# What you are asked to do
Repeat only what runs from the line with "Screen dimensions: 1331x728" through the last line of the data below, both included, keeping every word as it is and leaving out the pictures.

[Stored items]
::::::::::

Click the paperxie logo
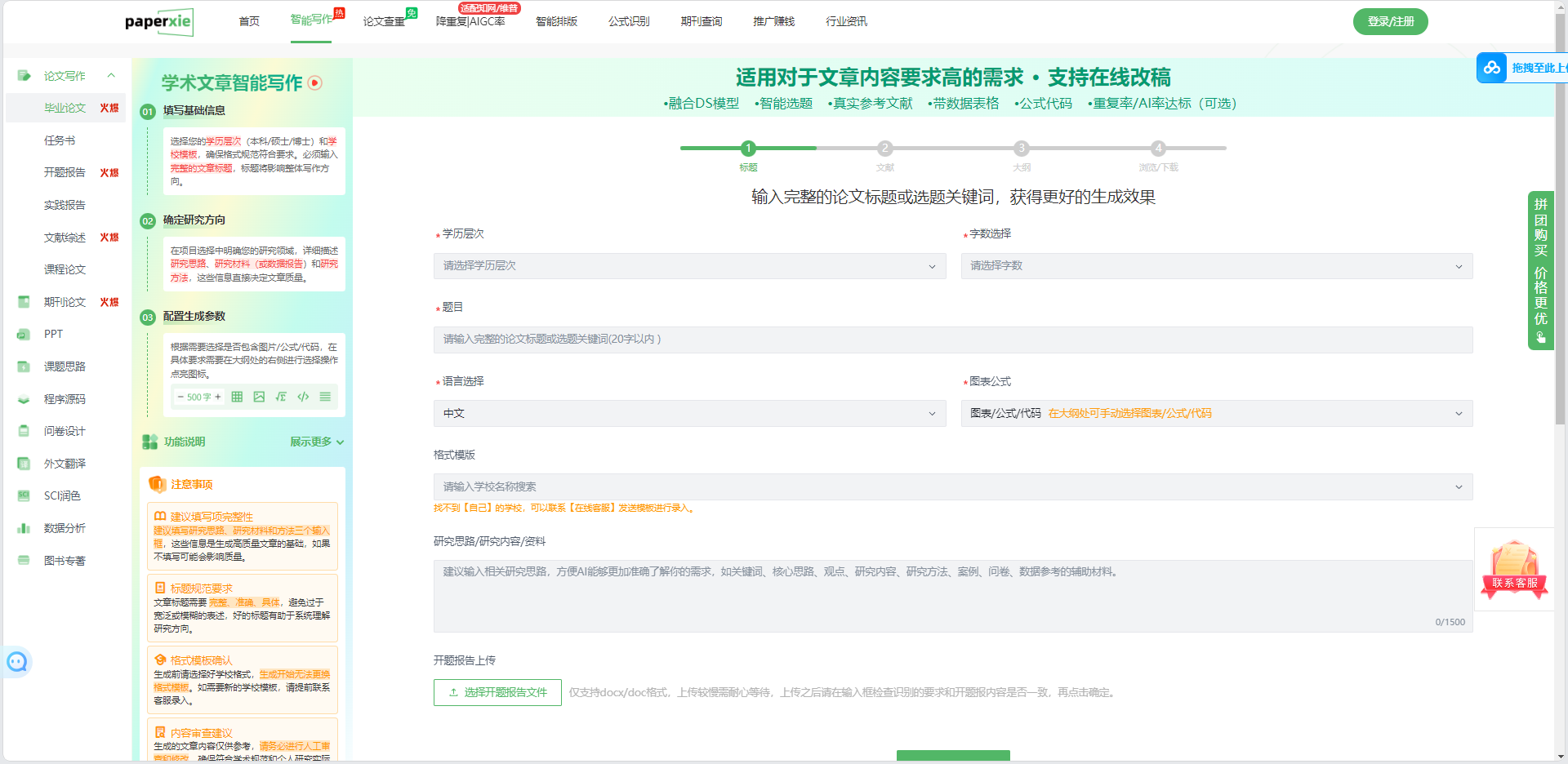The width and height of the screenshot is (1568, 764). [x=159, y=21]
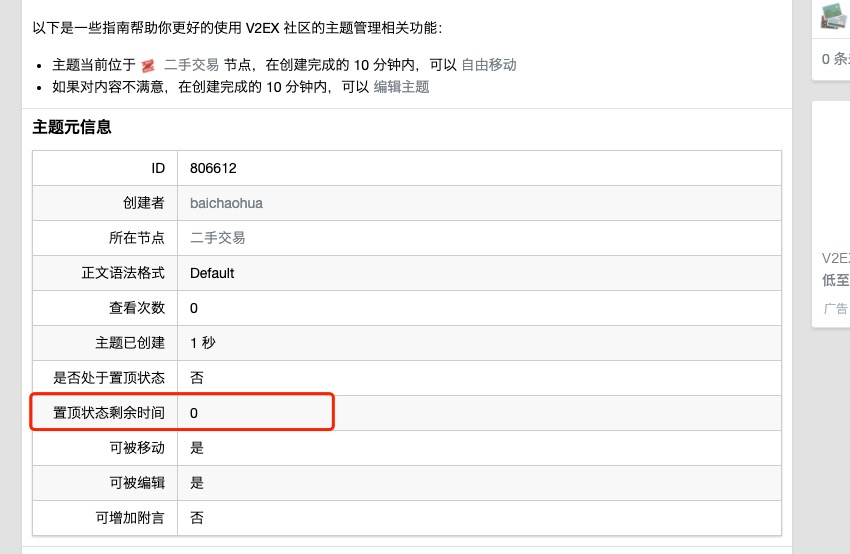Open the 编辑主题 link
This screenshot has width=850, height=554.
[401, 87]
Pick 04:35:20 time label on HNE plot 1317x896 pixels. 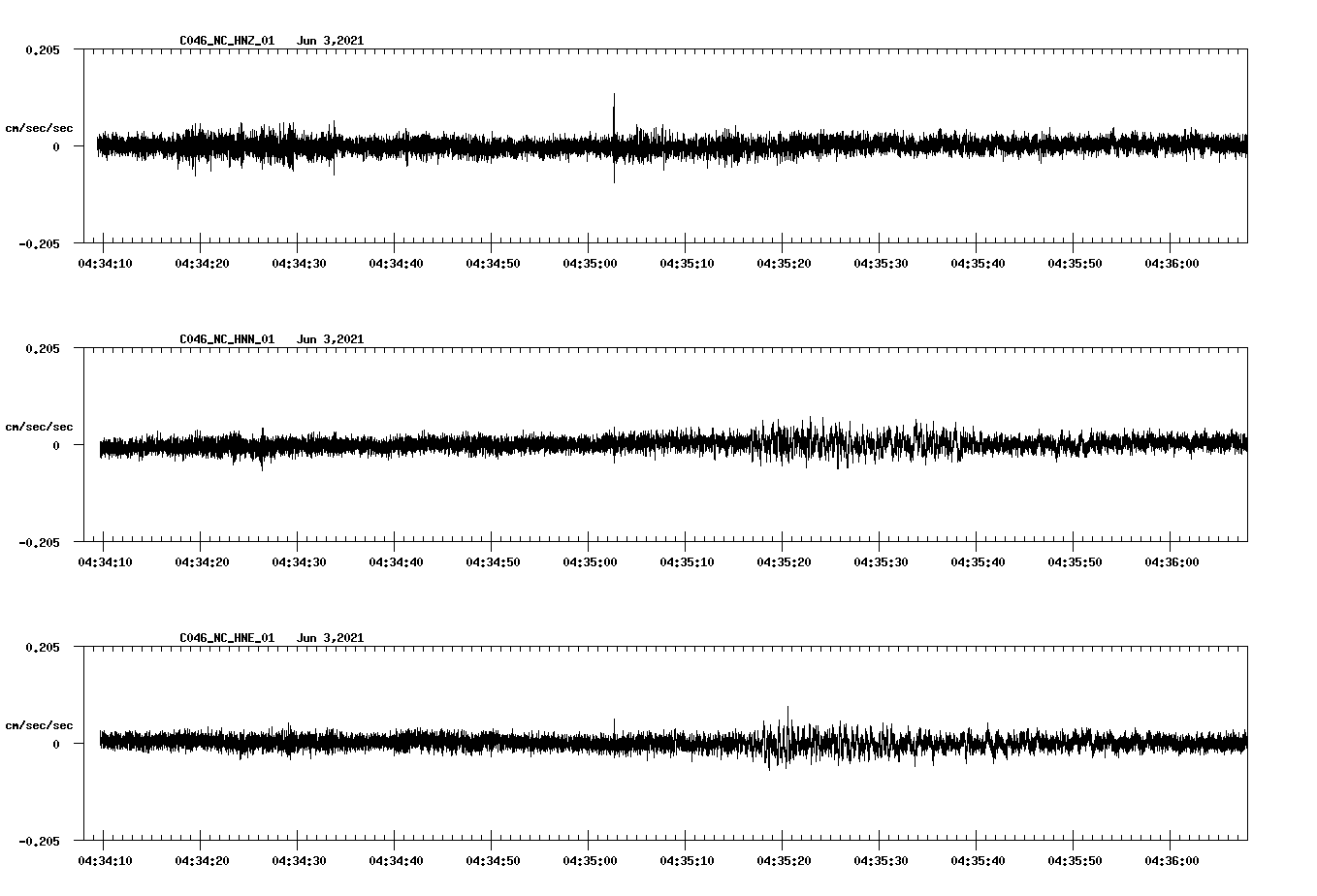782,861
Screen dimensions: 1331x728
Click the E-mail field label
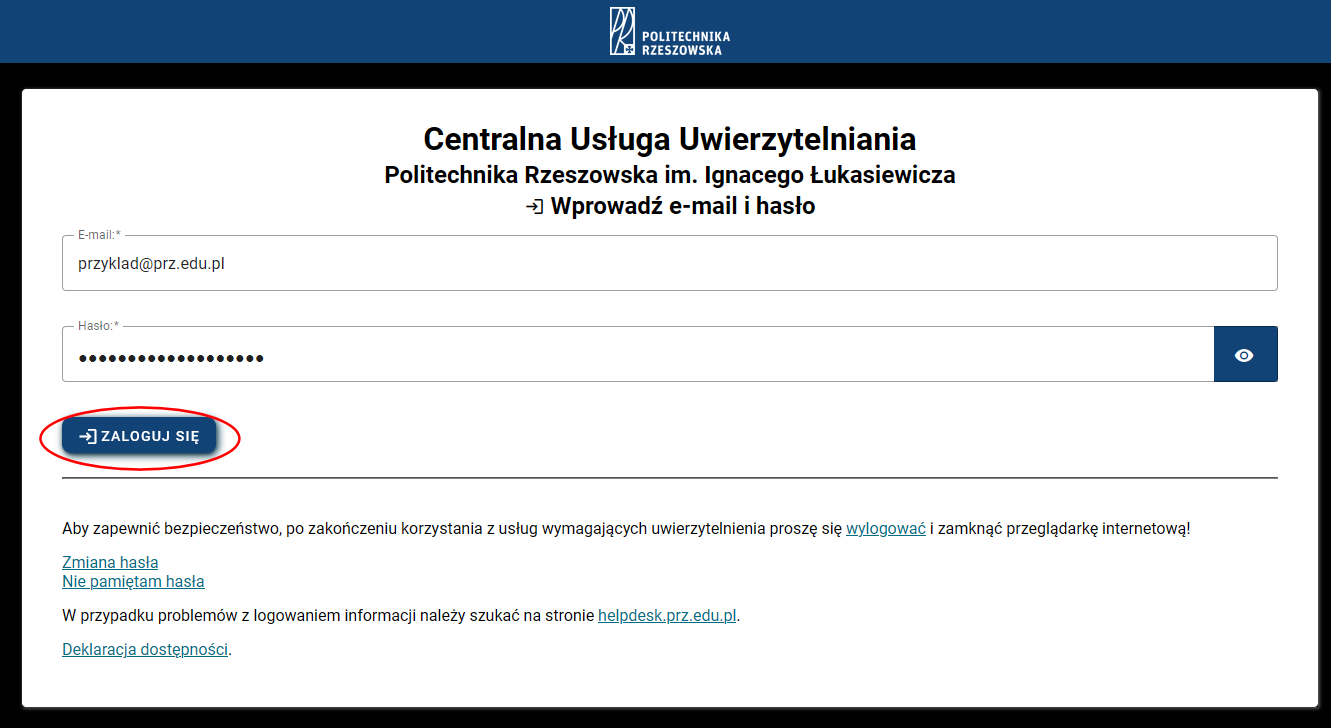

::::::::::

# Solution below
Screen dimensions: 1331x728
Click the E-mail field label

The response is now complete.